La récidive est devenue un immense problème pour l'Europe, et vous savez comment la France l'a résolu. Elle a ordonné l'extermination des récidivistes en bloc, par les fièvres de Cayenne. D'ailleurs l'extermination commence déjà en route. Vous avez lu, il y a trois jours, comment on a passé par les armes onze récidivistes à bord du vaisseau qui les emmenait de France, et cet acte de sauvagerie du capitaine sera certainement son titre pour être nommé prochainement directeur de la colonie de Cayenne.
Eh bien, malgré toutes les réformes faites jusqu'à ce jour, malgré tous les systèmes pénitentiaires essayés, le résultat a toujours été le même. D'une part, le nombre de faits contraires aux lois existantes n'augmente ni ne diminue, quel que soit le système de peines infligées. On a aboli le "knout" en Russie et la peine de mort en Italie - et le nombre des meurtres est resté absolument le même. La cruauté des juges augmente ou diminue : la cruauté ou le jésuitisme des systèmes pénitentiaires changent. Mais le nombre d'actes nommés crimes reste invariable. Il est affecté seulement par d'autres causes, dont je vais parler tout à l'heure.

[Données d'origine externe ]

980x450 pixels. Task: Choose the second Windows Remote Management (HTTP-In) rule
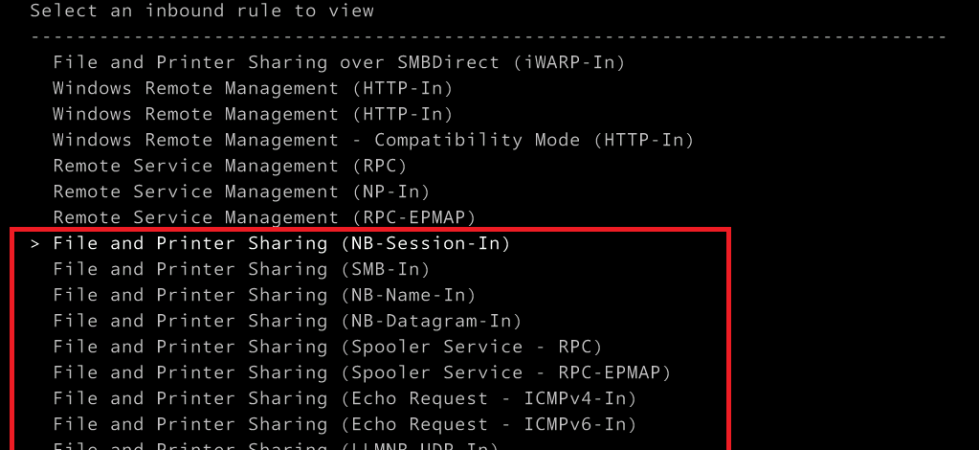coord(252,114)
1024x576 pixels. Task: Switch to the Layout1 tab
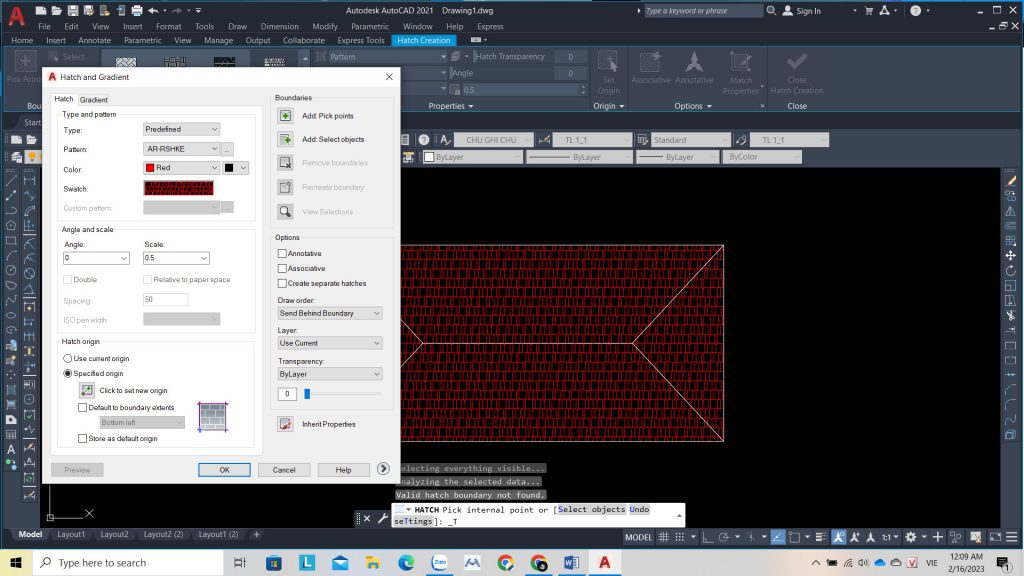(71, 535)
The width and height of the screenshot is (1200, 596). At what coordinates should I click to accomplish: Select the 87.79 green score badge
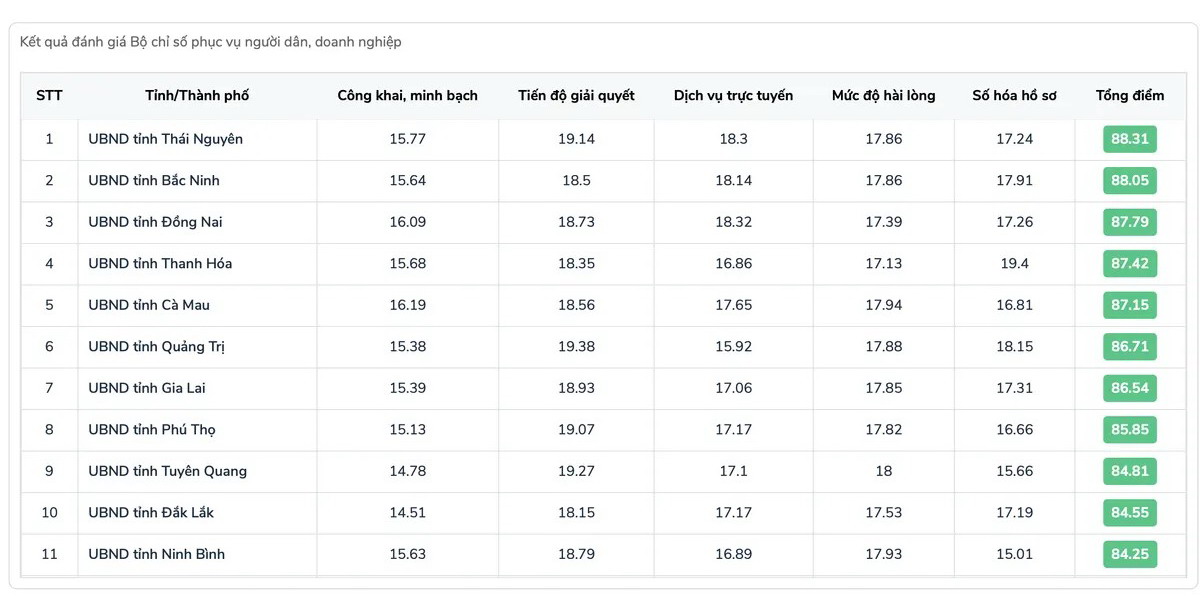[1130, 222]
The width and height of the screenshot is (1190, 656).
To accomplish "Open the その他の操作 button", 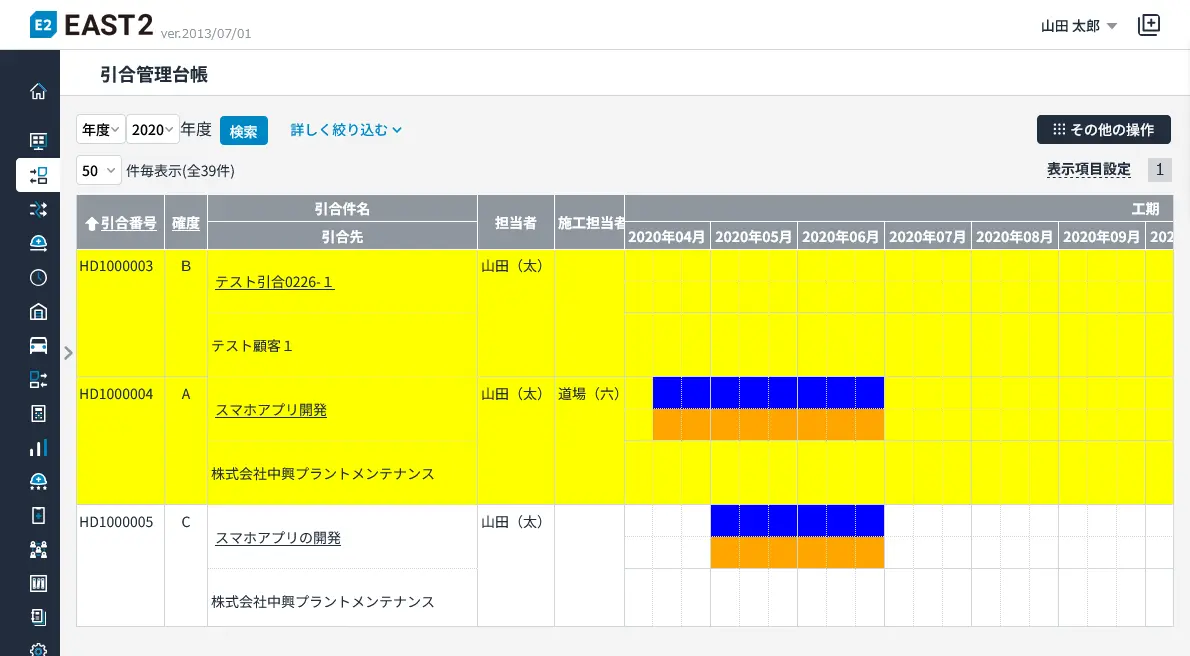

Et d'autre part, quels que soient les changements introduits dans le régime pénitentiaire, la récidive ne diminue pas. Et c'est inévitable, cela doit être ainsi : la prison tue en l'homme toutes les qualités qui le rendent mieux approprié à la vie en société. Elle en fait un être qui fatalement devra revenir en prison et qui finira ses jours dans un de ces tombeaux en pierre sur lesquels on inscrit Maison de détention et de correction et que les geôliers eux-mêmes appellent « Maison de corruption ».
Si on me demandait — « Que pourrait-on faire cependant pour améliorer le régime pénitentiaire ? » je répondrais : Rien ! On ne peut pas améliorer une prison. Sauf quelques petites améliorations sans importance, il n'y a absolument rien à faire qu'à la démolir.
J'ai déjà dit pour quel salaire dérisoire travaille le prisonnier. Dans ces conditions, le travail — qui déjà n'a aucun attrait en lui-même parce qu'il n'exerce aucune des facultés mentales du travailleur — est si mal rétribué qu'il arrive à être considéré comme une punition. Quand mes amis anarchistes à Clairvaux faisaient des corsets ou des boutons de nacre et recevaient douze sous pour dix heures de travail, dont quatre sous étaient retenus par l'Etat (de cinq à neuf sous sur dix chez les prisonniers de droit commun), nous comprenions très bien le dégoût que ce travail devait inspirer à un homme condamné à le faire. Quel plaisir trouver dans un pareil labeur ? Quel effet moralisant ce travail peut-il exercer, lorsque le prisonnier se répète continuellement qu'il ne travaille que pour enrichir un patron ! Quand il a reçu trente-six sous à la fin de la semaine il s'écrie avec raison : "Décidément, les vrais voleurs sont ceux qui nous tiennent ici et pas nous".